La prossima generazione: abbracciare YOLO26#
Sebbene YOLOv5 rimanga un affidabile modello di riferimento, il panorama della visione artificiale si è evoluto. Per gli sviluppatori che cercano il massimo stato dell'arte nel 2026, YOLO26 rappresenta il nuovo vertice della linea Ultralytics.
Basandosi sull'eredità dei suoi predecessori, come YOLOv8 e YOLO11, YOLO26 introduce innovazioni rivoluzionarie:
- Design end-to-end senza NMS: YOLO26 elimina nativamente la necessità del post-processing di soppressione non massima. Questo riduce significativamente la variabilità della latenza e semplifica l'architettura di distribuzione.
- Inferenza su CPU fino al 43% più veloce: altamente ottimizzato per l'AI edge, offre velocità senza precedenti sui dispositivi edge a basso consumo e sulle CPU standard prive di GPU dedicate.
- Ottimizzatore MuSGD: ispirato alle tecniche di addestramento dei modelli linguistici di grandi dimensioni (LLM), questo ibrido di SGD e Muon garantisce un addestramento altamente stabile e una convergenza rapida.
- Funzioni di perdita avanzate: l'integrazione di ProgLoss e STAL migliora drasticamente il riconoscimento degli obiettivi di piccole dimensioni, un aspetto fondamentale per le immagini acquisite da droni ad alta quota e la robotica.
- Rimozione di DFL: eliminando Distribution Focal Loss, il processo di esportazione del modello viene semplificato, migliorando ulteriormente la compatibilità con diversi acceleratori hardware.
Gli utenti interessati a esplorare altre architetture recenti nell'ecosistema Ultralytics possono anche confrontare modelli come YOLOv10 o RT-DETR.
L'API Python di Ultralytics è progettata per la compatibilità con le versioni precedenti e successive.
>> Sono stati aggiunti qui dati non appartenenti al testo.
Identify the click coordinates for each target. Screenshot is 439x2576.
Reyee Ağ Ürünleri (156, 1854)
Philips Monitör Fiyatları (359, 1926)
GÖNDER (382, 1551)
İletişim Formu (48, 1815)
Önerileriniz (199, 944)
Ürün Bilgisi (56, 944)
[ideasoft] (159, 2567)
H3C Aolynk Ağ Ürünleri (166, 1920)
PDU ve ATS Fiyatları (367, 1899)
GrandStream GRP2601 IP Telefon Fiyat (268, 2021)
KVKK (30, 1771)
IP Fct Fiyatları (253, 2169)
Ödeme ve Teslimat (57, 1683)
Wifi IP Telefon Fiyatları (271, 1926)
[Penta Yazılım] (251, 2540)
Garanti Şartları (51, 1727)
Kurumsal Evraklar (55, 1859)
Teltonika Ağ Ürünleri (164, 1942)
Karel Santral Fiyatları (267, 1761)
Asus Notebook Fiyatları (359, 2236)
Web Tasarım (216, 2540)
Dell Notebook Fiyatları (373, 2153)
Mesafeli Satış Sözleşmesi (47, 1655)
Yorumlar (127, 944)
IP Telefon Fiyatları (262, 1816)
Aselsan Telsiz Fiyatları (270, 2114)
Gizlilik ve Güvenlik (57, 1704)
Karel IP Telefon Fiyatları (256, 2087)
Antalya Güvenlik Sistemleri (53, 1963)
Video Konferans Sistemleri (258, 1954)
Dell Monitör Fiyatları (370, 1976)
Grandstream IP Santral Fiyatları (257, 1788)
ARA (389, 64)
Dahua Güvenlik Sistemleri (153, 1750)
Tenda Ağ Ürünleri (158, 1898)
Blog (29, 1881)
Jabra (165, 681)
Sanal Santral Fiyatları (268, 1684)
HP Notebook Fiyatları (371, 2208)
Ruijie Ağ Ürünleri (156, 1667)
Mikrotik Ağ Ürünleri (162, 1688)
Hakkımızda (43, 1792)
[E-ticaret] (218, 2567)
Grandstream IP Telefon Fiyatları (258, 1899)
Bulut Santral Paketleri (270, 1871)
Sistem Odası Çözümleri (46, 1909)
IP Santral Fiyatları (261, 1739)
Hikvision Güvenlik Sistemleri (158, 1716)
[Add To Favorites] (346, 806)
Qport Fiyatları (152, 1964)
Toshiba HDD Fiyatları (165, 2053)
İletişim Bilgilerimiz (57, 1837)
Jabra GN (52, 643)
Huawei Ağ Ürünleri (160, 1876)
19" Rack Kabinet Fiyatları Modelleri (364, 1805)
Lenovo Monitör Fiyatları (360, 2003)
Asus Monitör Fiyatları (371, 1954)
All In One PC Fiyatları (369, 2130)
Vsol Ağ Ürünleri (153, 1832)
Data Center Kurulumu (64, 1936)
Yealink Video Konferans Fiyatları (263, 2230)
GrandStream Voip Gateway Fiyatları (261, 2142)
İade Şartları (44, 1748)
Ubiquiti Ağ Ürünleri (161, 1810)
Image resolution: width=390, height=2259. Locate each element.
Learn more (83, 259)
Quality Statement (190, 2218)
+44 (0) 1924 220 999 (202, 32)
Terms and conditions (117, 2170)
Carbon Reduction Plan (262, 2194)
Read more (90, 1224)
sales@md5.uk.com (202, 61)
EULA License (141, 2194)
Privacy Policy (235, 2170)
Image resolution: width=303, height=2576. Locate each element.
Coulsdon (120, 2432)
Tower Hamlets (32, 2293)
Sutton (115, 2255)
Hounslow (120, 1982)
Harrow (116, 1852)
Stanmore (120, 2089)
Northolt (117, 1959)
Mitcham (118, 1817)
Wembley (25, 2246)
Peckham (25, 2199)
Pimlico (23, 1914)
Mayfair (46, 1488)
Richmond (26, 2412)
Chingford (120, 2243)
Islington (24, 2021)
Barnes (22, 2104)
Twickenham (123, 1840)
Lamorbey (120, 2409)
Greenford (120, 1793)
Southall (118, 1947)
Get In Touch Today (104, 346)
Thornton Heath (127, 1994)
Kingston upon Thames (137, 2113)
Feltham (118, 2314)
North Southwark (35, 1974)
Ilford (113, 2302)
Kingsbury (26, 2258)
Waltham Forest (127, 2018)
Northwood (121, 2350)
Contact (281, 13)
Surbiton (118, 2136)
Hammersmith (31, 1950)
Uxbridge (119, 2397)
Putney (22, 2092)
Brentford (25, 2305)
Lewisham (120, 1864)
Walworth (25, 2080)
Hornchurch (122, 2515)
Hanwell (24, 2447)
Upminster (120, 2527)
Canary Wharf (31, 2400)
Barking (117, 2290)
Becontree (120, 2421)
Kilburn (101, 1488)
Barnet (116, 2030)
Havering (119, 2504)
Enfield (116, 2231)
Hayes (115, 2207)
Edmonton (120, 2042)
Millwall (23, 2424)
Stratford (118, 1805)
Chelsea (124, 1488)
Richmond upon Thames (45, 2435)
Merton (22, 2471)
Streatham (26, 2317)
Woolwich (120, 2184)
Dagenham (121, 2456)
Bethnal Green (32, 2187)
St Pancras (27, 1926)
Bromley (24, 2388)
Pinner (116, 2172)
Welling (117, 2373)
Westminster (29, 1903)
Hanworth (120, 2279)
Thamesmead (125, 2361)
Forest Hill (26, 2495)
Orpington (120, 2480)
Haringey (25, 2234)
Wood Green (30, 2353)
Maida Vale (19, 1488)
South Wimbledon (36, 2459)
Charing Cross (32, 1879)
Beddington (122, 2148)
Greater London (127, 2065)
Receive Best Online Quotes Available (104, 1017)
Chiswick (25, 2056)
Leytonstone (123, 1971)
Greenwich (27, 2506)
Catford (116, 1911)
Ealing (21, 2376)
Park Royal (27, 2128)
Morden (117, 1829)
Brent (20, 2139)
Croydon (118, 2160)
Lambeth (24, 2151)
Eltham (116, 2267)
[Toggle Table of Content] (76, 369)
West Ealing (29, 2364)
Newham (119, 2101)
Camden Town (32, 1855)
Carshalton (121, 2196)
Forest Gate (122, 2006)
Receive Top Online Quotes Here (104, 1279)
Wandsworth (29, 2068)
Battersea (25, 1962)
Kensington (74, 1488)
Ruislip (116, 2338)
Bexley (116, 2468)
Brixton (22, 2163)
Passare da YOLOv5 a YOLO26 è letteralmente semplice quanto modificare la stringa dei pesi del modello nel tuo codice!
Esempio di codice: addestramento e inferenza#
Per dimostrare la facilità d'uso senza pari dell'ecosistema Ultralytics, ecco come puoi addestrare ed eseguire l'inferenza utilizzando un moderno modello YOLO. Questo codice è eseguibile al 100% e gestisce automaticamente il download del dataset, i cicli di addestramento e la validazione.
from ultralytics import YOLO
# Load a modern model (Swap 'yolov5s.pt' for 'yolo26n.pt' to test the newest architecture!)
model = YOLO("yolov5s.pt")
# Train the model on the COCO8 example dataset for 20 epochs
results = model.train(data="coco8.yaml", epochs=20, imgsz=640)
# Run inference on an image from the web
inference_results = model("https://ultralytics.com/images/bus.jpg")
# Display the image with bounding boxes
inference_results[0].show()Dando priorità all'esperienza utente, mantenendo un ecosistema solido e ampliando continuamente i confini di ciò che è possibile grazie ad aggiornamenti come YOLO26, Ultralytics garantisce agli sviluppatori gli strumenti migliori sempre disponibili per affrontare le sfide dell'intelligenza visiva nel mondo reale.